The officer does not claim that Mckesson encouraged or even knew about the rock-throwing. Rather than sue the rock-thrower, however, the officer is suing Mckesson on the theory that he allegedly organized the protest and in turn had a duty to protect every person there. In doing so, the argument goes, he “should have known” an assault could occur.

The idea is that a protest organizer can be held responsible for what a stranger present at the protest does to someone else, not because the organizer asked or meant for them to do it, but merely because it was foreseeable that they might. If this theory of “negligent protest” were accepted, it would become far more risky to organize a protest. The ACLU has argued that this standard of liability violates the First Amendment in part because it would pose an unconstitutional burden on our right to protest.

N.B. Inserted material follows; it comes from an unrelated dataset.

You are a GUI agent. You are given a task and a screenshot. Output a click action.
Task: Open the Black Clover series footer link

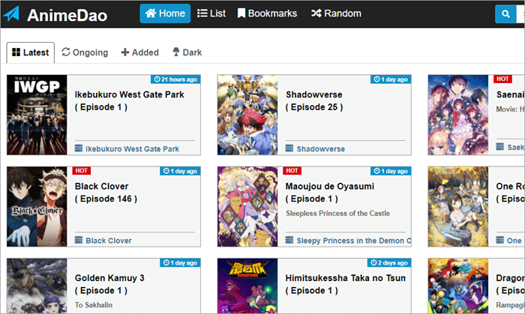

Despite this, and after several years of procedural back-and-forth between courts, the Fifth Circuit ruled in 2023 that the negligence claim against McKesson did not violate the First Amendment. Instead, the Fifth Circuit held that a protest organizer could be liable for the independent, violent actions of others based on nothing more than a showing of negligence.

Recognizing how this decision squarely violates First Amendment fundamentals, the ACLU and co-counsel filed a petition for certiorari, asking the Supreme Court to overturn the Fifth Circuit’s obviously wrong ruling. Unfortunately, the court denied our petition.

What Does the Supreme Court’s Denial of Review Mean for Our Right to Protest?

While the Supreme Court does not generally explain why it declines to hear a case — and it can do so for any number of reasons — Justice Sonia Sotomayor wrote a statement accompanying the denial that might explain the reason in this case: the Supreme Court has already settled this question, so the law is not in need of further clarification.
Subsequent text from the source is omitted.